▸ EXCERPT
Are there other methods for monitoring a TiDB cluster without relying on Grafana?

Note:
This topic has been translated from a Chinese forum by GPT and might contain errors.

Original topic: TIDB集群不依赖grafana监控,是否还有其他的手段

| username: residentevil

[TiDB Usage Environment] Production Environment
[TiDB Version] V6.5.8
[Encountered Problem: Problem Phenomenon and Impact] TiDB’s Grafana monitoring is very comprehensive, which is beyond doubt. However, in scenarios where there are many TiDB clusters, are there other monitoring methods (preferably API interfaces) that can be unified into one monitoring platform? Currently, I see some information from the community documentation (TiDB 集群监控 API | PingCAP 文档中心), but it is still somewhat incomplete, especially for tidbserver [connection count, QPS, row changes per second, slow requests, etc.]. Has anyone done in-depth research on this?

| username: zhanggame1 | Original post link

Grafana retrieves data from Prometheus, and your monitoring can also capture data from here.

| username: redgame | Original post link

Through the TiDB monitoring API, it is complete.

| username: Fly-bird | Original post link

Currently, Grafana is considered a relatively mainstream monitoring and observation component. If you want to embed it into your own platform, you can call Grafana’s charts. Create the charts in Grafana and then embed them into your own platform. This way, it can also be achieved.

▸ MATERIAL PROVIDED

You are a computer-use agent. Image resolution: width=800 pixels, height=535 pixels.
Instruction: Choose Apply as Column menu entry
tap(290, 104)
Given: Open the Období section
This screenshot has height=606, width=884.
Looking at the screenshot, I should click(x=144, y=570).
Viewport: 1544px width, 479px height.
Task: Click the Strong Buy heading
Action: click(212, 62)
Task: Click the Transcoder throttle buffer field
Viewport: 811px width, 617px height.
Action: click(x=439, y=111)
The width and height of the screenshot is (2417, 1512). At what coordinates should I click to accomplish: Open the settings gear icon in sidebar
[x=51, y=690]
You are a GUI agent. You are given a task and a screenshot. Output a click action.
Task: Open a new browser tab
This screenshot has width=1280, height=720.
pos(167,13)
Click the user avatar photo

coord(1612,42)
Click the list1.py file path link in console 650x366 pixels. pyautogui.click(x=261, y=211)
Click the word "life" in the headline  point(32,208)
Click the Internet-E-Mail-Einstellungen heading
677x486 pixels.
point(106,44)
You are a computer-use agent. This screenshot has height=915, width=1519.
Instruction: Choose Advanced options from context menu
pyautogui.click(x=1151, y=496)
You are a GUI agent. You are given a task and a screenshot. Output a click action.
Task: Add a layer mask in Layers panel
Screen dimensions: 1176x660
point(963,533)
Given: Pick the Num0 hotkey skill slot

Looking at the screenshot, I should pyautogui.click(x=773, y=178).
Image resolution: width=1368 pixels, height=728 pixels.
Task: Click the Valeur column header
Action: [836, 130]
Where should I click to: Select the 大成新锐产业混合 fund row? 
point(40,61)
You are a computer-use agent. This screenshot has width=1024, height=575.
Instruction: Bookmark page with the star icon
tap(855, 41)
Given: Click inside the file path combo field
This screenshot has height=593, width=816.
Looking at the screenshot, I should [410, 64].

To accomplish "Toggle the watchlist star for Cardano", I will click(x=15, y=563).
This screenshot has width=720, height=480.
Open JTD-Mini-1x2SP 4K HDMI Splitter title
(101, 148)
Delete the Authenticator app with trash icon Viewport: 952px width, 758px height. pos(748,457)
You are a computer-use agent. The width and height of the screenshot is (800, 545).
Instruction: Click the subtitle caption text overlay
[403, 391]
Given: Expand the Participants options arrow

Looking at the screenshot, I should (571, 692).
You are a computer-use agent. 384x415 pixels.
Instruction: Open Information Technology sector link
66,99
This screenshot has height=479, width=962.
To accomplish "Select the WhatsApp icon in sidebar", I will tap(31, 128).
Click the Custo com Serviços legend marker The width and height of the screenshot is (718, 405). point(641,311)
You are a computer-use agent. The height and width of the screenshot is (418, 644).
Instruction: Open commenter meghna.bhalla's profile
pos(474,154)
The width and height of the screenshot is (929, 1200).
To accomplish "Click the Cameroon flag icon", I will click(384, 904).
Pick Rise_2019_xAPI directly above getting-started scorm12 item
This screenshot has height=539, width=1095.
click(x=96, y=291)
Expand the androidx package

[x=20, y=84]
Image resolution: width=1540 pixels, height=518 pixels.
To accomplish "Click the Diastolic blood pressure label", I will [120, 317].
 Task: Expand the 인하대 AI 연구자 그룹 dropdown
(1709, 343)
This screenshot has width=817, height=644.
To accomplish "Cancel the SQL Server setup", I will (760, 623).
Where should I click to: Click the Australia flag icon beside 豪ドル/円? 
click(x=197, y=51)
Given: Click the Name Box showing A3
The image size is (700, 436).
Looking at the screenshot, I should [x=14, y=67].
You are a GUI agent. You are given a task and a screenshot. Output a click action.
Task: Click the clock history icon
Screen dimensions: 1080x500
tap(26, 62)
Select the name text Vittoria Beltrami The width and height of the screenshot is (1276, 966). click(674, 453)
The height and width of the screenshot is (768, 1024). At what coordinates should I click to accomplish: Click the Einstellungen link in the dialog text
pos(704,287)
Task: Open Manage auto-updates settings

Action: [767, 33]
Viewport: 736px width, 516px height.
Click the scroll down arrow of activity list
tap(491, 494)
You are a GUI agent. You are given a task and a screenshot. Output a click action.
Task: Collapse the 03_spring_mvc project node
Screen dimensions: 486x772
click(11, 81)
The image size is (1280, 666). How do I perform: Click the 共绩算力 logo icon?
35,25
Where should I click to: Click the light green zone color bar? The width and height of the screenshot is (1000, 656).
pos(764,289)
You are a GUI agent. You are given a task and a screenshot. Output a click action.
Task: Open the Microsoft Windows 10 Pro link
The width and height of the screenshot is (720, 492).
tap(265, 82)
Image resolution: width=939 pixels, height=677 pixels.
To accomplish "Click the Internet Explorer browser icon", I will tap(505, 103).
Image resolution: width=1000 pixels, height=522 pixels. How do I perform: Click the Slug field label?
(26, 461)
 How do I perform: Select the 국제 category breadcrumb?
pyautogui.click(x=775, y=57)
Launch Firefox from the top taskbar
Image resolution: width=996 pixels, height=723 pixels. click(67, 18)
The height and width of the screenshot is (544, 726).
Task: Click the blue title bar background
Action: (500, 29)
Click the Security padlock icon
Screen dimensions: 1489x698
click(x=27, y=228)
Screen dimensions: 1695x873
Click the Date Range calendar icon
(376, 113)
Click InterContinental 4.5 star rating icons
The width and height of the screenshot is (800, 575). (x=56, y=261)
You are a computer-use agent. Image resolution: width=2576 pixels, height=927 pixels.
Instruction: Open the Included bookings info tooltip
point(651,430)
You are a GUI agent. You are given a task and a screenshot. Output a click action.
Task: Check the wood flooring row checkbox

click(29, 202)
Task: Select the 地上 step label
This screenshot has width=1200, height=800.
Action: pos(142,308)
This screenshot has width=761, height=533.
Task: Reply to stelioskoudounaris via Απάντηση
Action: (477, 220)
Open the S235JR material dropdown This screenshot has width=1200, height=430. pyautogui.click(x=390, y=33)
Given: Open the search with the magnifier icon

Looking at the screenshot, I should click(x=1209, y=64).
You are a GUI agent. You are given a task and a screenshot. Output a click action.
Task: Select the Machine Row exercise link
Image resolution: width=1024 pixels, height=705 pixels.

▸ WORK TO COMPLETE
Continue the forum thread on monitoring TiDB clusters without Grafana, picking up after the last reply. The listing is not used for anything here.

▸ ANSWER BOX
| username: residentevil | Original post link

Is it here?

| username: DBRE | Original post link

Yes, Prometheus uses the metrics interfaces of various TiDB components to obtain monitoring data.

| username: residentevil | Original post link

May I ask if Prometheus is a component installed by monitoring_servers?

| username: zhang_2023 | Original post link

There are interfaces, and mainstream monitoring systems can all be used.

| username: 连连看db | Original post link

TiDB’s own monitoring already covers a wide range, and specific needs can be met by customizing export collection.

| username: kelvin | Original post link

All the interfaces should be available, right?

| username: DBRE | Original post link

Yes.

| username: residentevil | Original post link

This monitoring_servers deployment might also be a single point of failure :sweat_smile:

| username: onlyacat | Original post link

Grafana is a monitoring dashboard, and the data is in Prometheus. As long as your monitoring platform supports PromSQL, it will work.

| username: DBRE | Original post link

It’s just a single point, Grafana and alertmanager are also single points.

| username: 小龙虾爱大龙虾 | Original post link

Your platform can directly connect to the cluster’s Prometheus or collect component information from each node by itself. The first method is recommended.

| username: residentevil | Original post link

I wonder if Prometheus also calls the PD interface to obtain these basic monitoring data.

| username: TiDBer_aaO4sU46 | Original post link

It’s easy to grab Prometheus, but complicated to use the API.

| username: residentevil | Original post link

We need to study which nodes Prometheus is collecting data from in TiDB, haha.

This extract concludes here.